By Johnny Stringer
There are those who maintain that the expression “doctrine of Christ” in 2 John 9 does not mean Christ’s doctrine. They affirm that it means doctrine about Christ. They say that from the standpoint of grammar, the expression could mean either Christ’s doctrine or doctrine about Christ, but contend that the context proves that when John used the expression he meant doctrine about Christ.
It is my conviction, however, that the context does not support their conclusion., I believe that the context indicates that when John used the expression “doctrine of Christ,” he meant Christ’s teaching. It is Christ’s teaching that John stressed from the beginning of the letter.
Note the emphasis placed on truth (Christ’s teaching) in verses 1-2. Then in verse 4 John expressed his joy that the elect lady’s children were “walking in truth” (abiding in Christ’s teaching).
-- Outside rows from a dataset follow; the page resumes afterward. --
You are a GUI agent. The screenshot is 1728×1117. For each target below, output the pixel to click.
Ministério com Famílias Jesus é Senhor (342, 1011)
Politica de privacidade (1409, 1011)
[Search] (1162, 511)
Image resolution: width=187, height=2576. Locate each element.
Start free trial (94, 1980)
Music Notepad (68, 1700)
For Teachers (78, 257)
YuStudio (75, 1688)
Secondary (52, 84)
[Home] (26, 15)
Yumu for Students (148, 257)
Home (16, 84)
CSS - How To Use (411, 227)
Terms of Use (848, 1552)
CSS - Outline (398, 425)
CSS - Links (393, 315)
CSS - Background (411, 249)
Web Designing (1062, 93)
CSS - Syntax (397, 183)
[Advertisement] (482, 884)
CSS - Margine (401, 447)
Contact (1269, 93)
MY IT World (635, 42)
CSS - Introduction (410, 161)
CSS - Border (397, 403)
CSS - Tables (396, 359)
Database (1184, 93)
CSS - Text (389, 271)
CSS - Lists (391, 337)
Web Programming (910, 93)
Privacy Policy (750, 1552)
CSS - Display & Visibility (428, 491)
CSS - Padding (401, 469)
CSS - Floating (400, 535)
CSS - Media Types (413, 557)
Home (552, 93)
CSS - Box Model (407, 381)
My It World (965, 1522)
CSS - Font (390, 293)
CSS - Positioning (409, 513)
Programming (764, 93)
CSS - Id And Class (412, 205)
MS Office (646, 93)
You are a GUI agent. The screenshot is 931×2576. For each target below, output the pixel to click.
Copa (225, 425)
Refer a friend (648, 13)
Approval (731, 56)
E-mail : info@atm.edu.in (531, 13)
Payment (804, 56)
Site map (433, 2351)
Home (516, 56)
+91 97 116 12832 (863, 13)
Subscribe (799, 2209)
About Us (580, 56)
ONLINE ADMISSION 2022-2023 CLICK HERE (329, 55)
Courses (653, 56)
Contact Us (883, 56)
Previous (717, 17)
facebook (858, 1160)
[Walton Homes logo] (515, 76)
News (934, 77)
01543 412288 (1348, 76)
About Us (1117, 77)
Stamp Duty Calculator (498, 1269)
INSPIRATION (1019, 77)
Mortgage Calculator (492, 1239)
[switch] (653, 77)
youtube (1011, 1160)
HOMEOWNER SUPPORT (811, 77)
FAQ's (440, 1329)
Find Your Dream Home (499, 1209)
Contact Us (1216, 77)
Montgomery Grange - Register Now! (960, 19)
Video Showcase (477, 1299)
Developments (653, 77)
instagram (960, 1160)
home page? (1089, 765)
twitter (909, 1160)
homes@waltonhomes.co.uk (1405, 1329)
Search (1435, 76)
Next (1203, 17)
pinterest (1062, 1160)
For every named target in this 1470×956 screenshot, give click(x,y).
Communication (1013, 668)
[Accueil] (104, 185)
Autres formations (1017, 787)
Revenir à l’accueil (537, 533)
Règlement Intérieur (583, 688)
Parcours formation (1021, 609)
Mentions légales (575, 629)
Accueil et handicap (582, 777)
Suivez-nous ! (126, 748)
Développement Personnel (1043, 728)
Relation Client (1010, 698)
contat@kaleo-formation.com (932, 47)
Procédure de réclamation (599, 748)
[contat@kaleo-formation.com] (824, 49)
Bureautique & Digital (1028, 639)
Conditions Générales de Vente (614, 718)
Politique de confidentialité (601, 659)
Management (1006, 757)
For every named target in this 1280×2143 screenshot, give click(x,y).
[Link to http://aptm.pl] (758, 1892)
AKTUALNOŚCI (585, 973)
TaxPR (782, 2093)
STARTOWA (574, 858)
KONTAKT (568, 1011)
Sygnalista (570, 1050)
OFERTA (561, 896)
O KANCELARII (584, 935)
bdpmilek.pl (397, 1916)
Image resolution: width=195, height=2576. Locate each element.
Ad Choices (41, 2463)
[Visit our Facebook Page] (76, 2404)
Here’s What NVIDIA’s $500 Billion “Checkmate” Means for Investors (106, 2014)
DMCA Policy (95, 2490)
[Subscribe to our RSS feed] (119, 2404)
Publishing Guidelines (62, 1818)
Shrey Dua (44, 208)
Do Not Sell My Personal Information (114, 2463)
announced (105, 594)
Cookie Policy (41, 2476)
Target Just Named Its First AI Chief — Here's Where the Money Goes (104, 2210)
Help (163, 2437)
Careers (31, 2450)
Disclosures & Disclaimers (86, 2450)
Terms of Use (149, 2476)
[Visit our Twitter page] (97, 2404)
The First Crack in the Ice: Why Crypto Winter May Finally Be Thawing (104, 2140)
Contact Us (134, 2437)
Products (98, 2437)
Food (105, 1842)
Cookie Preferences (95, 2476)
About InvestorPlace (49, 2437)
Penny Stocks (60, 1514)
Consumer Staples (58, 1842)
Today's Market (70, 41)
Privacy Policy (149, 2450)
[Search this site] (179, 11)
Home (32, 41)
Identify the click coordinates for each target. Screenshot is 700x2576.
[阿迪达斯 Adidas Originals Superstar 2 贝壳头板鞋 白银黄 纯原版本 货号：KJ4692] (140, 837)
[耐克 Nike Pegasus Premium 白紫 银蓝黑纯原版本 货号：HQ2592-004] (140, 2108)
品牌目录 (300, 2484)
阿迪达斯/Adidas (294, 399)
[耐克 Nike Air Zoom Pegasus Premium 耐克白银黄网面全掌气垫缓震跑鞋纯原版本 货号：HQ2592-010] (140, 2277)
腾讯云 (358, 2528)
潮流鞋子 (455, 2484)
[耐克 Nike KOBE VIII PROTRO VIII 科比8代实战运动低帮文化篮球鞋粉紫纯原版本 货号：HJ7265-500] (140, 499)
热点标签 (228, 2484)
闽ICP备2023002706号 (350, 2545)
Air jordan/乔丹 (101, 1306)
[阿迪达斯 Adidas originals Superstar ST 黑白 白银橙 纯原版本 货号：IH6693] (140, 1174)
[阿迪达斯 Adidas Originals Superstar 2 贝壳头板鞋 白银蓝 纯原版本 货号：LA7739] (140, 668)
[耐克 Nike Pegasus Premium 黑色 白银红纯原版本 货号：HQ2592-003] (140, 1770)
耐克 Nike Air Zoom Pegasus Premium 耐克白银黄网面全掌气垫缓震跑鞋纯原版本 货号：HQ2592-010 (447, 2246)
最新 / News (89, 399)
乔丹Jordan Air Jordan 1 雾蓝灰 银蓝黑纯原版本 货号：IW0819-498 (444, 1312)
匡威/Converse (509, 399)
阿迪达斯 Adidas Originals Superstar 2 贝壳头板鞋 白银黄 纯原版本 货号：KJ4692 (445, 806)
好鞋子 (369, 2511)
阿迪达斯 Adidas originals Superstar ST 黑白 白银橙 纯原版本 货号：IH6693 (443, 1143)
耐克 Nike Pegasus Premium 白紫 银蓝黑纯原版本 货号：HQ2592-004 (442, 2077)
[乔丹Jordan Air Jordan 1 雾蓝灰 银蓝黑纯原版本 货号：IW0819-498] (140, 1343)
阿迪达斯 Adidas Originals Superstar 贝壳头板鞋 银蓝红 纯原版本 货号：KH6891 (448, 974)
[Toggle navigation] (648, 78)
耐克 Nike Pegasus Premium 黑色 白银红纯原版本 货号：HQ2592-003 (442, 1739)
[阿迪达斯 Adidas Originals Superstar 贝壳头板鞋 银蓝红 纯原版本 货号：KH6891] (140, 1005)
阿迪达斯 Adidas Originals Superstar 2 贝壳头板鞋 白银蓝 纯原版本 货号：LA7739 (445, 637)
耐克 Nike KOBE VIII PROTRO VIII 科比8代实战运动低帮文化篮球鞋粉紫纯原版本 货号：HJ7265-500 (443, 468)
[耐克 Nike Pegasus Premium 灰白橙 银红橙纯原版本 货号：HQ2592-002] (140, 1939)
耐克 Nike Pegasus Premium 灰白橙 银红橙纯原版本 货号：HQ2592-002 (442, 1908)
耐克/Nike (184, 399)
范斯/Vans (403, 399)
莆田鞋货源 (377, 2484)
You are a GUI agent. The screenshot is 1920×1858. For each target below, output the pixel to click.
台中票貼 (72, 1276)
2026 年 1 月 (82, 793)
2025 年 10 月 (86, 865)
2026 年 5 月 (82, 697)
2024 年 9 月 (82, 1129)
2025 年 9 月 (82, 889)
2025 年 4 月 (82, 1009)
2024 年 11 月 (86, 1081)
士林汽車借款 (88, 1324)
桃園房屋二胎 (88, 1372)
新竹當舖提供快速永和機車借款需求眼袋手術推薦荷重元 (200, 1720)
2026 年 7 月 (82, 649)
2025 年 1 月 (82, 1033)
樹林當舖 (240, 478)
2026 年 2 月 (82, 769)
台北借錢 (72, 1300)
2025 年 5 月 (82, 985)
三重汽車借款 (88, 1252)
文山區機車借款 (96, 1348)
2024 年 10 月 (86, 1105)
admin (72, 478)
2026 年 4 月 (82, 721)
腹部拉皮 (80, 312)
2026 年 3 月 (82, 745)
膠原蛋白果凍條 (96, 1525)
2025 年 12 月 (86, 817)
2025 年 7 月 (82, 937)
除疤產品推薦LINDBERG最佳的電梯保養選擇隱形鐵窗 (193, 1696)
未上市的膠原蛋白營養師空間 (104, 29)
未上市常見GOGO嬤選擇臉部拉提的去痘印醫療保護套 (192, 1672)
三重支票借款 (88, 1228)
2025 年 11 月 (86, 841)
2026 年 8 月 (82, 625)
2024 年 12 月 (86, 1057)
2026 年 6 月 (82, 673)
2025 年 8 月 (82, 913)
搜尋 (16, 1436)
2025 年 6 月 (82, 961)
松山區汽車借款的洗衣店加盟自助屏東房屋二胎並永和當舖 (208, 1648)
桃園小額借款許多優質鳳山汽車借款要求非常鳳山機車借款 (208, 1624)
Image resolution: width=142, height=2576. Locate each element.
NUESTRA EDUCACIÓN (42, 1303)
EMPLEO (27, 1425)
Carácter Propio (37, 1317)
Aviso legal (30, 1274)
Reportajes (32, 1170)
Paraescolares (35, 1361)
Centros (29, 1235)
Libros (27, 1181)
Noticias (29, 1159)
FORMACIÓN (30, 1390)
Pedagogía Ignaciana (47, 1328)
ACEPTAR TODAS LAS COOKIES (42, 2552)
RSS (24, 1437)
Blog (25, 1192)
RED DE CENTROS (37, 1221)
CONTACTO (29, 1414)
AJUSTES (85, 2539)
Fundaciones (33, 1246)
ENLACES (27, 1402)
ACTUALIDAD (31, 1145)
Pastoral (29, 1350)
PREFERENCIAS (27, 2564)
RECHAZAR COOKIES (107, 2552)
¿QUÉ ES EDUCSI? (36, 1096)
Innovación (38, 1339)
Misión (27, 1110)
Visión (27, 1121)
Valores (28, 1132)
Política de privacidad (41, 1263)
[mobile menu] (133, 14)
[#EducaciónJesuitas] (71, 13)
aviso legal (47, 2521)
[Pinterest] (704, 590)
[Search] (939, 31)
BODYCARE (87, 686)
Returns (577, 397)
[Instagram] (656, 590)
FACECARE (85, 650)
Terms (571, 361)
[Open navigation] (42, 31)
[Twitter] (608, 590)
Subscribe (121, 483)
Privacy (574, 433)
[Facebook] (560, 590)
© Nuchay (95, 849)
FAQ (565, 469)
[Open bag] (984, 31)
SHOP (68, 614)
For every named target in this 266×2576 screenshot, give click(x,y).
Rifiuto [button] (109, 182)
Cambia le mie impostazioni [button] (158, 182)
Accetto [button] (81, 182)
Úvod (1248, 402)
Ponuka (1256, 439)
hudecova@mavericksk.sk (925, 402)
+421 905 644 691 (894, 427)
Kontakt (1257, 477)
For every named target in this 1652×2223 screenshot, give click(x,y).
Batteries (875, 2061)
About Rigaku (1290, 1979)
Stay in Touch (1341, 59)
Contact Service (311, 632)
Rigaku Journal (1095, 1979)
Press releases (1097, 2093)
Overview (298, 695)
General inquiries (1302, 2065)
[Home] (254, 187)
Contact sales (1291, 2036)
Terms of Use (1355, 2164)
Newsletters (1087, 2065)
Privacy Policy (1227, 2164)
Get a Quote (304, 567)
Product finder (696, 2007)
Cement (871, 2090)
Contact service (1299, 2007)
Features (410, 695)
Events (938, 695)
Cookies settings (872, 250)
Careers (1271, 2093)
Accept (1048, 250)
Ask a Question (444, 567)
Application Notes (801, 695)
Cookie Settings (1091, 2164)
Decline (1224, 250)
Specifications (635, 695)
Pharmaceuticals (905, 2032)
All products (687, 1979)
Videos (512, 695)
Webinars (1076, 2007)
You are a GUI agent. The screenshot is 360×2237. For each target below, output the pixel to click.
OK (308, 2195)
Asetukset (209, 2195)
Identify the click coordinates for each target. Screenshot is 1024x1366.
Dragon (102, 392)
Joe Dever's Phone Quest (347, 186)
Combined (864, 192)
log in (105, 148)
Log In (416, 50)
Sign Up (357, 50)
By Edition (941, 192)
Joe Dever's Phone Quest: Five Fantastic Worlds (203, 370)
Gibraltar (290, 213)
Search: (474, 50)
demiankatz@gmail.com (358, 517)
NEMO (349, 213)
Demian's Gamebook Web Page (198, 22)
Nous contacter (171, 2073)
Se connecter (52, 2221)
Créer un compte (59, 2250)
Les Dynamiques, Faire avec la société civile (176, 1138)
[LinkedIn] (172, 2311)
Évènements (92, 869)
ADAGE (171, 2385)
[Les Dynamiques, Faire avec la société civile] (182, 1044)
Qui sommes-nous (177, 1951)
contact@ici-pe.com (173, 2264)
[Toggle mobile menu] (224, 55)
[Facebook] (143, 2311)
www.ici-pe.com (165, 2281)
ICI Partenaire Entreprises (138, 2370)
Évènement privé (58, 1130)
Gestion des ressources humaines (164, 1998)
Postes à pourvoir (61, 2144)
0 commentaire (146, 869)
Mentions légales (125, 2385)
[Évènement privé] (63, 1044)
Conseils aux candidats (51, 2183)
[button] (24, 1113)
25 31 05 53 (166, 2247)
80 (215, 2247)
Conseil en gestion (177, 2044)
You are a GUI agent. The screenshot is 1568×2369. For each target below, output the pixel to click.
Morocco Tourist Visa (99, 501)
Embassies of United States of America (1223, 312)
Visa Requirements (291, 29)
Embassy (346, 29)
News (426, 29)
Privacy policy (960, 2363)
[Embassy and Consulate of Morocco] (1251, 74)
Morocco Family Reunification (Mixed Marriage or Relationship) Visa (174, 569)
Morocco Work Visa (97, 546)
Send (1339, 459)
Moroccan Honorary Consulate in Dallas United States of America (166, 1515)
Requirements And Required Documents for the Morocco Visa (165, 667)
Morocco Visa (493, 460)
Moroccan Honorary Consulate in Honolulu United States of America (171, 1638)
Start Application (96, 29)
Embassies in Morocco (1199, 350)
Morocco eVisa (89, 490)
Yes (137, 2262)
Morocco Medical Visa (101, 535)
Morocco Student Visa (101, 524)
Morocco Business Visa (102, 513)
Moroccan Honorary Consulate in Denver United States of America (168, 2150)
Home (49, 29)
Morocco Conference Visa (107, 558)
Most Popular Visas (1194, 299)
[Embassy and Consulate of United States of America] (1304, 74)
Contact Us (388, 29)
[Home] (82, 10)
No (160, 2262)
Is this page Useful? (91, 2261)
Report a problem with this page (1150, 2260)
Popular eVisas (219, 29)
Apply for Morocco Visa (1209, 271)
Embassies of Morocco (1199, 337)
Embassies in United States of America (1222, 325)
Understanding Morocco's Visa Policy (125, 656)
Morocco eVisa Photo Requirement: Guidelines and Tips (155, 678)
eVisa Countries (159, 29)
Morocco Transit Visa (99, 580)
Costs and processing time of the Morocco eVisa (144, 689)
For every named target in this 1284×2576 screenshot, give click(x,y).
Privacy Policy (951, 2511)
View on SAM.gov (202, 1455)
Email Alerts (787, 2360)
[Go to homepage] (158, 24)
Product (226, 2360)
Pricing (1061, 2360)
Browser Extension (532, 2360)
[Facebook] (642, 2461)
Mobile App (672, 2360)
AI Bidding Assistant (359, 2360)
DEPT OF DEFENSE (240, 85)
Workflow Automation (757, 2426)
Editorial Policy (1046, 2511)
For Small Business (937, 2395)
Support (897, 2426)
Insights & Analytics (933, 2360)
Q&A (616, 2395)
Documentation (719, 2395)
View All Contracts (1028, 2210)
Again in verse 6 John stressed the importance of walking after His commandments. Thus, the point that was uppermost in John’s mind when he penned this letter was walking in truth (abiding in Christ’s teaching).
Those who maintain that the expression “doctrine of Christ” in verse 9 means doctrine about Christ point to verse 7. They observe that according to verse 7 the particular error John had in mind was that of the deceivers who denied that Christ had come in the flesh. This error John mentioned in verse 7 was erroneous teaching about Christ; thus, it is concluded that John must have meant doctrine about Christ in verse 9, referring only to the one specific error named in verse 7.
It is true that the error that was a particular threat when John wrote was the error mentioned in verse 7. However, the teaching of this particular error was but one specific instance of not abiding in truth. The general principle of abiding in Christ’s teaching is that which John stressed throughout the letter, and verse 7 simply mentions one particular violation of that principle.